According to Healthcare IT News, the AI now does more than book visits. It can also capture simple clinical requests, such as medication refill needs and wound care concerns, and send those items into the electronic health record for staff review. Dermatology Partners says about 25% of AI-routed calls are now resolved through appointment-related tasks, which frees human staff to focus on more complex conversations. The organization is tracking performance each day and hopes to push the AI resolution rate above 50% in the near term. The article presents the effort as a way to extend staff capacity and improve patient access, rather than replace employees.
FIs Take Note
TechForge reports that agentic AI is starting to move deeper into financial services, with the clearest focus on practical business use cases rather than broad claims about transformation. The article says financial firms are interested in agents that can work across research, operations and client-facing workflows, especially in areas where employees must sort through large amounts of information and make decisions quickly. The piece frames this as a step toward using AI in higher-value work, while also warning that finance companies need stronger testing before they rely on these systems in production.
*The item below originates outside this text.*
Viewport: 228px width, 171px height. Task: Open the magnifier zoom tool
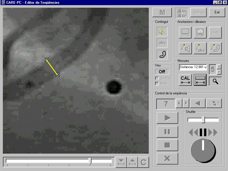215,81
The article points to several specific use cases. TechForge says financial institutions are exploring agentic AI for investment memos, compliance checks and root-cause investigations. It also says these systems could be used in situations where an agent might help shape a portfolio recommendation, which raises the bar for accuracy and oversight. Franklin Templeton is the main company example in the piece. A Franklin Templeton executive says firms want to use AI agents in research, internal operations and customer-facing work, making the article’s central point clear: the appeal of agentic AI in finance is its ability to support real workflows that sit close to revenue, risk and client service.
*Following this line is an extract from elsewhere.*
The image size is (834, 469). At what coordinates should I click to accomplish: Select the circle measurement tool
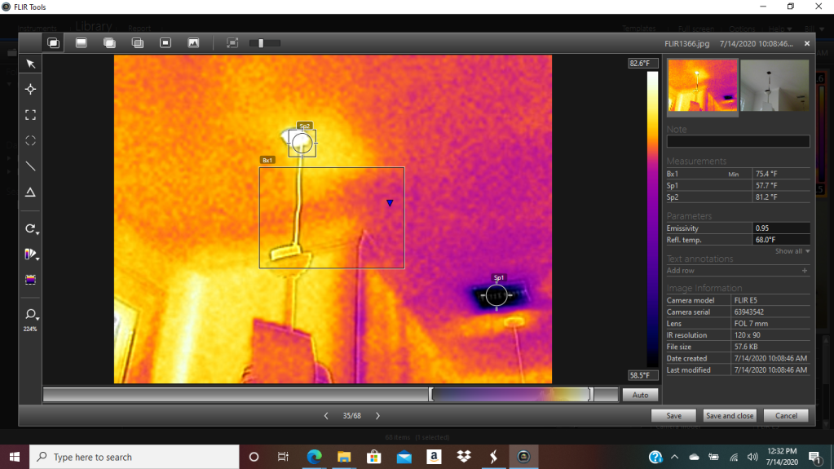[x=31, y=140]
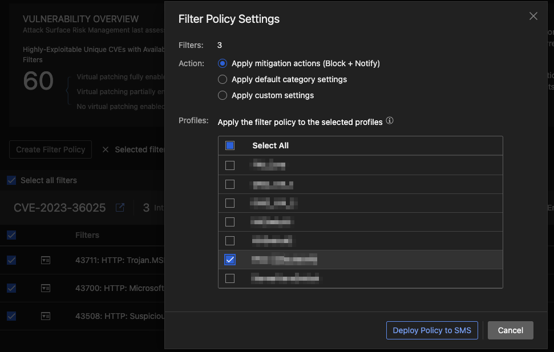Screen dimensions: 554x352
Task: Check the last profile checkbox in list
Action: [230, 278]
TechForge says the challenge is proving that these systems can be trusted before they are allowed into sensitive workflows. That is where Sentient’s Arena platform comes in. The article says the platform is designed to test agents under difficult conditions, including incomplete data, unclear instructions and conflicting information, while showing the full reasoning path behind an answer. The piece also notes that Pantera and Founders Fund are part of the early group evaluating the platform, and it points to a related example of Goldman Sachs and Deutsche Bank testing agentic AI for trade surveillance. Together, those examples show where the market is headed: toward agentic AI in research, compliance, surveillance, operations and client support, but only with tighter controls around reliability and explainability.
The Pharma Angle
GEN Edge reports that Nvidia’s GTC 2026 made one point clear: pharma is moving from AI experiments to real operating use cases. The article says Roche is deploying more than 3,500 Nvidia Blackwell GPUs across cloud and on-premises systems in the U.S. and Europe to speed up R&D, diagnostics and manufacturing efficiency. It also says Eli Lilly and Nvidia have committed $1 billion over five years to fund the talent, infrastructure and computing needed to tackle bottlenecks in AI-based drug discovery. GEN Edge presents these moves as a sign that large drugmakers now see AI infrastructure as core to how research gets done, not as a side project.
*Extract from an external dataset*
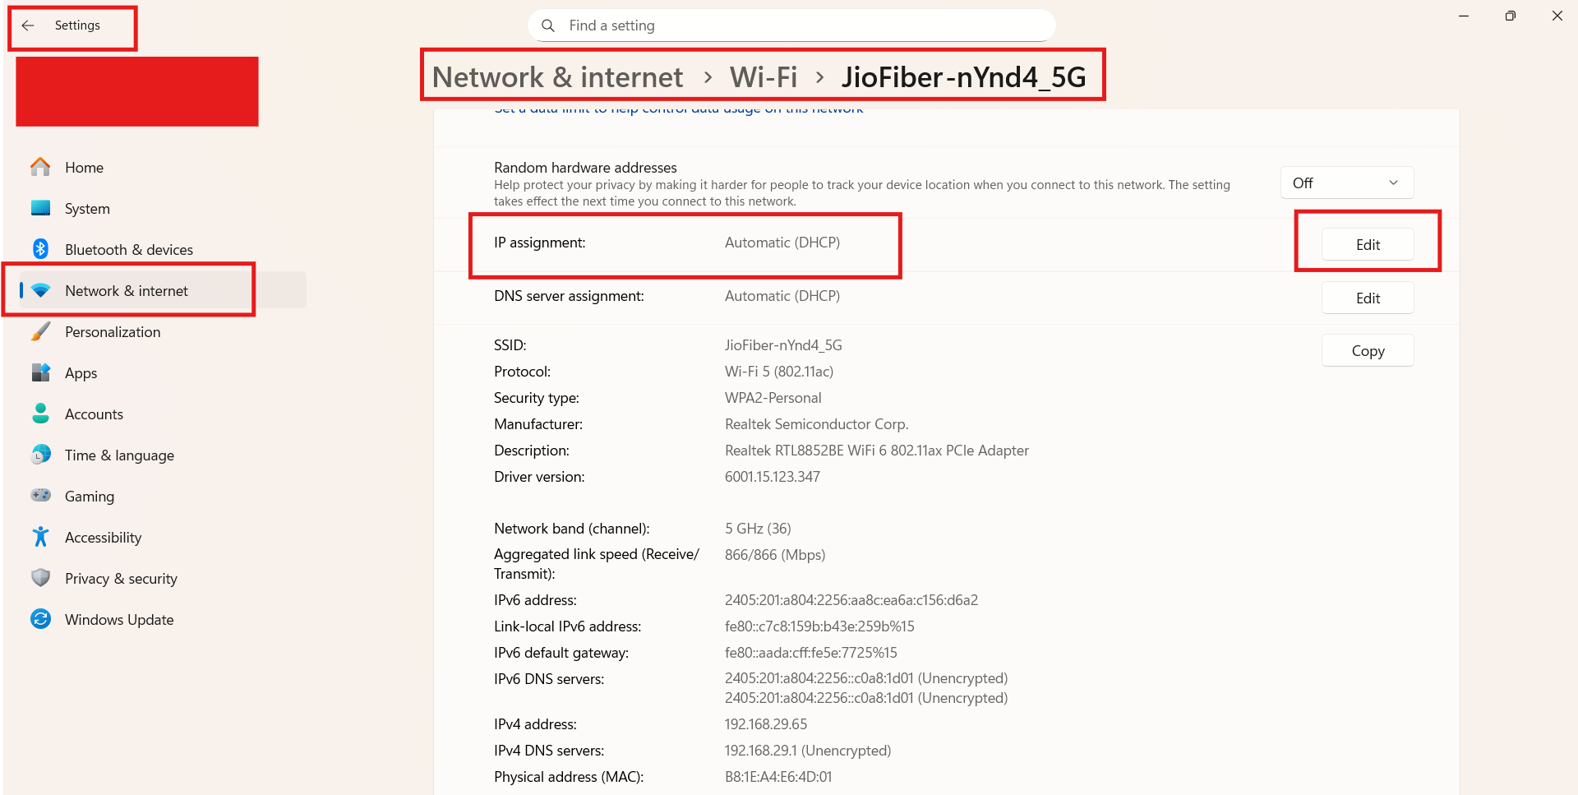Edit the DNS server assignment
The height and width of the screenshot is (795, 1578).
pos(1367,298)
The use cases in the article are especially strong in drug discovery and life sciences operations. GEN Edge says new AI systems are being built to support biological discovery, including models that predict protein complexes and design protein binders for structure-based drug development.
The article also points to IQVIA’s agentic platform, which has already deployed more than 150 specialized agents to reduce heavy workloads such as clinical trial site selection. Other healthcare-focused uses include patient follow-up for chronic care and post-discharge support, as well as clinical documentation through ambient listening tools. Overall, the article argues that agentic AI in pharma and healthcare is being applied to concrete jobs: finding drug targets faster, improving trial planning, easing documentation burdens and making research and care workflows more productive.